Ci sono cinque indagati per il crollo del Palazzo di giustizia a Bolzano dello scorso 16 luglio. Lo conferma in una nota la Procura, che ha immediatamente aperto un fascicolo per disastro colposo affidato a due magistrati dell'Ufficio. Inoltre, la Procura rende noto che è stato nominato un consulente tecnico "con incarico di individuare i rischi di ulteriori potenziali crolli, indicando misure immediate da adottare, e di indicare le aree da sottoporre a sequestro in vista degli accertamenti peritali sulle cause del crollo al termine della rimozione delle macerie e delle parti pericolanti dell'edificio".
All'esito del sopralluogo, fa sapere ancora la Procura, è stato disposto il sequestro della parte centrale del palazzo oggetto del crollo.

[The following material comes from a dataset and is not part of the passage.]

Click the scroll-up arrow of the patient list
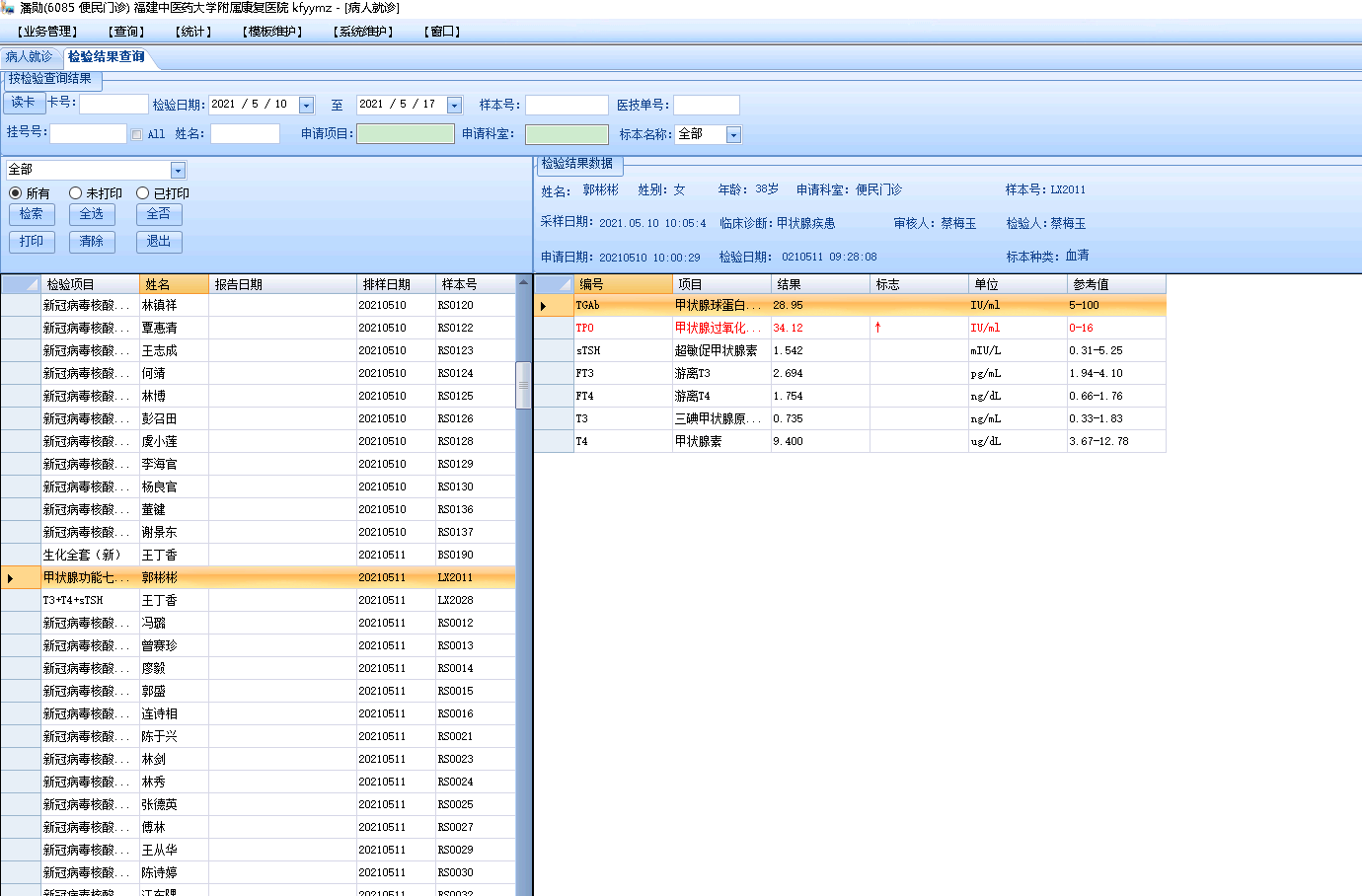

In accordo con i tecnici incaricati dalla Provincia, sono stati collocati sensori nelle parti rimaste integre del palazzo per monitorare costantemente eventuali cedimenti strutturali. Nel contempo è stato disposto di montare un ponteggio che avrà la funzione di stabilizzare la facciata centrale rimasta pericolante.
Infine, le cinque persone indagate "hanno consegnato spontaneamente la documentazione in loro possesso relativa ai lavori. Sono in corso ulteriori accertamenti tecnici per individuare le ragioni del crollo".